→ 简短任务:
统计下方列表中包含字符串“Select”的行数，只给出数字。

定位词语与元素的记录
**********

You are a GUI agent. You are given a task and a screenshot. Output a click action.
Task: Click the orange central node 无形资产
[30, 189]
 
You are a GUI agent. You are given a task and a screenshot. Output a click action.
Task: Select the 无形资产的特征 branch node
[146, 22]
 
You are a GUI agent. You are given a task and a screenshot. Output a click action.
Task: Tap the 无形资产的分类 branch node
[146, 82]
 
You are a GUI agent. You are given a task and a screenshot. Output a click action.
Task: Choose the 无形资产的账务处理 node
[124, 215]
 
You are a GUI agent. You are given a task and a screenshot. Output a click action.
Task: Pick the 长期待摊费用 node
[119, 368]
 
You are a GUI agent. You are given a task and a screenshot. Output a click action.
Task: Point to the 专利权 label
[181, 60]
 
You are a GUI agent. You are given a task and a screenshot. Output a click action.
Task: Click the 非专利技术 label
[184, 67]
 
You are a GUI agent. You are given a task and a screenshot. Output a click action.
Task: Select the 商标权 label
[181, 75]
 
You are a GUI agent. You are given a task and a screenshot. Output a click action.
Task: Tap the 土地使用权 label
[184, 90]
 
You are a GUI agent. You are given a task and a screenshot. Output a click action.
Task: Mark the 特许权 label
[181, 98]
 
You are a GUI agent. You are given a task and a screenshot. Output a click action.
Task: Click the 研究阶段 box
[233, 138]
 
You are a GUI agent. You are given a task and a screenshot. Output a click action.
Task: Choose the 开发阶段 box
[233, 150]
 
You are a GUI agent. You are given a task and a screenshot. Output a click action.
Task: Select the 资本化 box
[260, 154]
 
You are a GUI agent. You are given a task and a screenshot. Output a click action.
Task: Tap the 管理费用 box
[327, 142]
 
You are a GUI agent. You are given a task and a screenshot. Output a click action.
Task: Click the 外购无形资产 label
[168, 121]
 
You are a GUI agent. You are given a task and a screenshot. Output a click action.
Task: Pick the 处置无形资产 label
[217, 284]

**********

→ 完整答案:
3